▶ _Work to complete_
a: Set down the coin shortage article word for word from "Published 6:27 pm" to "produced each year.".
b: How would you sum up the coin shortage article in two sentences?

National coin shortage felt locally

Published 6:27 pm Tuesday, July 14, 2020

Getting your Trinity Audio player ready...


RCNH News Intern

Signs that encourage social distancing have been placed in every store. But there’s a new addition to store billboard and storefronts: a recommendation that customers use exact change amid a national coin shortage.

The United States is experiencing a shortage in coins, another result of the COVID-19 pandemic. According to the Federal Reserve, the pandemic has caused a disruption to the supply chain, interrupting the normal flow of U.S. coins.

A sign at the entrance of a local convenience store advises customers of a shortage of coins due to the COVID-19 pandemic. Photo by Jazmine Bunch

Mass economic closures following Coronavirus shutdowns have led to less coins getting into the hands of consumers. The Mint is responsible for determining how many coins should be produced each year.

The shortage also stems from a decrease in coin production at the U.S. Mint, which reduced production to protect employees.

▶ _Collected data_
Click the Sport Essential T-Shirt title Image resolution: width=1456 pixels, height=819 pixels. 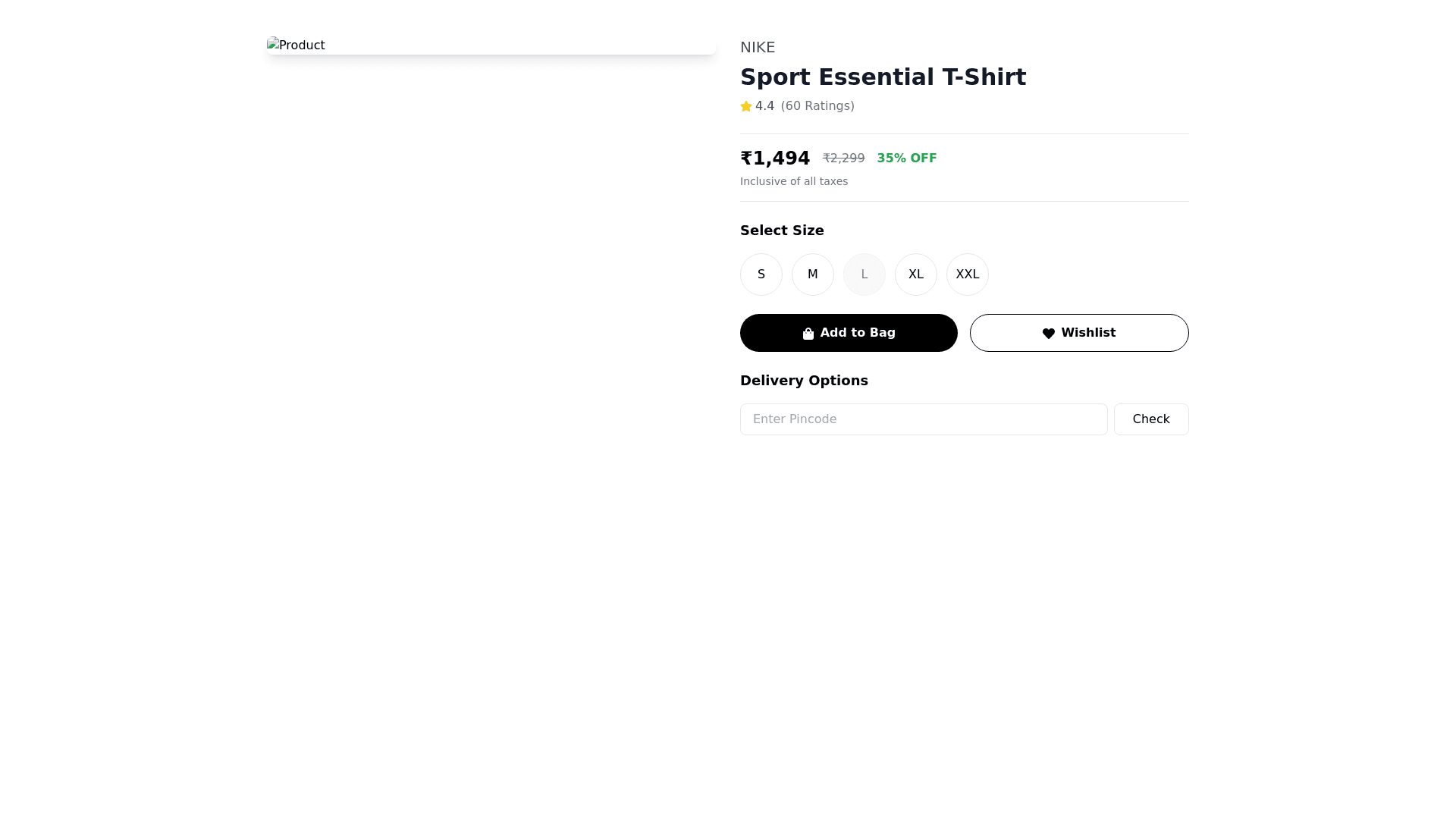pos(883,77)
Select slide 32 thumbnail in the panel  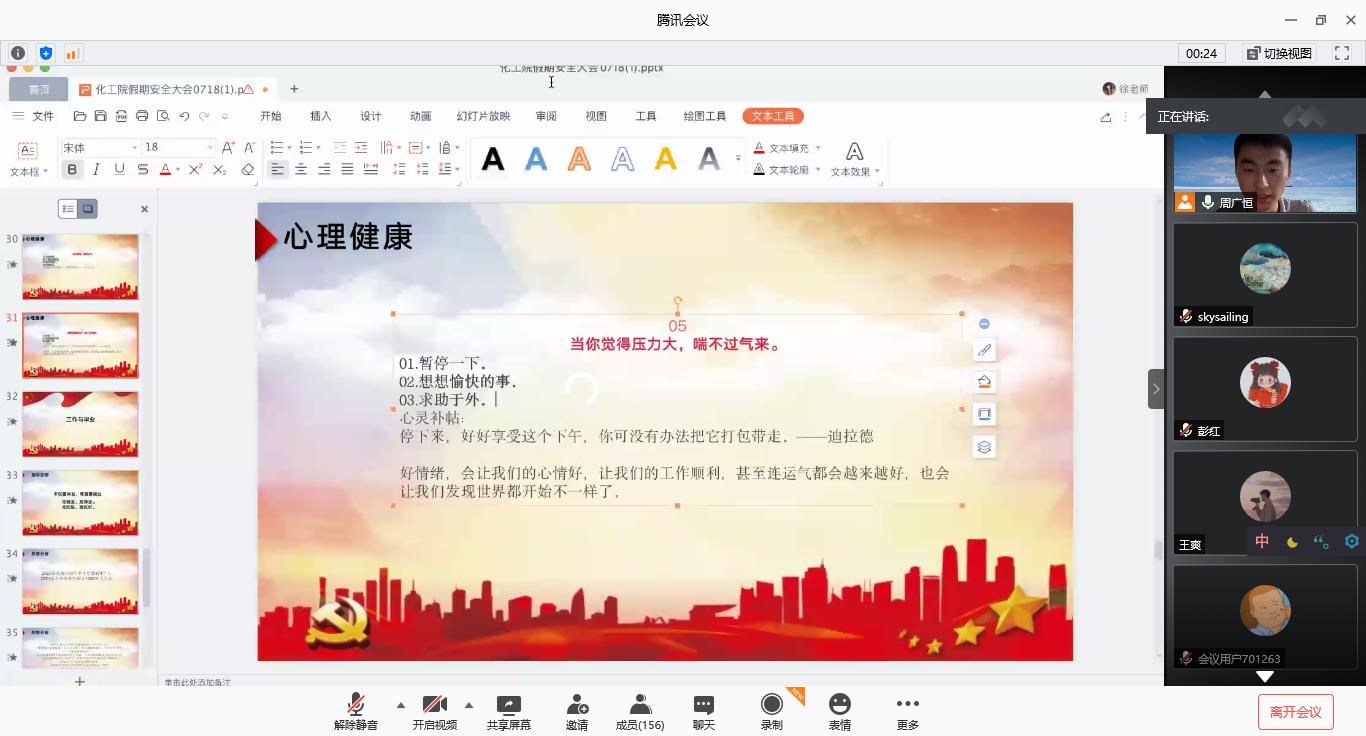click(80, 424)
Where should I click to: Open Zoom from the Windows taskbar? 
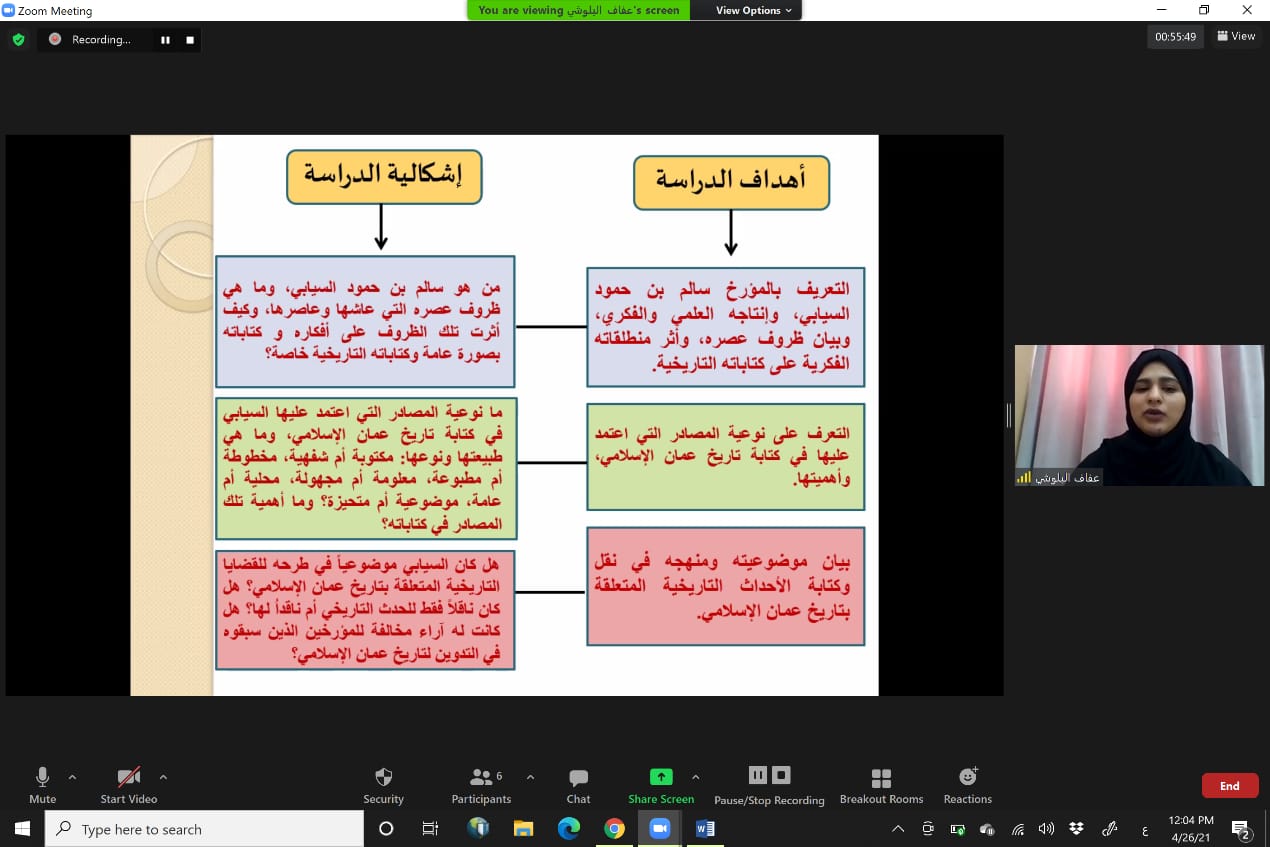[659, 829]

▶ _Responses in order_
a:
Published 6:27 pm Tuesday, July 14, 2020

Getting your Trinity Audio player ready...


RCNH News Intern

Signs that encourage social distancing have been placed in every store. But there’s a new addition to store billboard and storefronts: a recommendation that customers use exact change amid a national coin shortage.

The United States is experiencing a shortage in coins, another result of the COVID-19 pandemic. According to the Federal Reserve, the pandemic has caused a disruption to the supply chain, interrupting the normal flow of U.S. coins.

A sign at the entrance of a local convenience store advises customers of a shortage of coins due to the COVID-19 pandemic. Photo by Jazmine Bunch

Mass economic closures following Coronavirus shutdowns have led to less coins getting into the hands of consumers. The Mint is responsible for determining how many coins should be produced each year.

b: The United States is short of coins because the COVID-19 pandemic has disrupted the supply chain and the normal flow of coins, so stores now recommend that customers use exact change. Mass economic closures have put fewer coins into consumers' hands, and the U.S. Mint reduced production to protect its employees.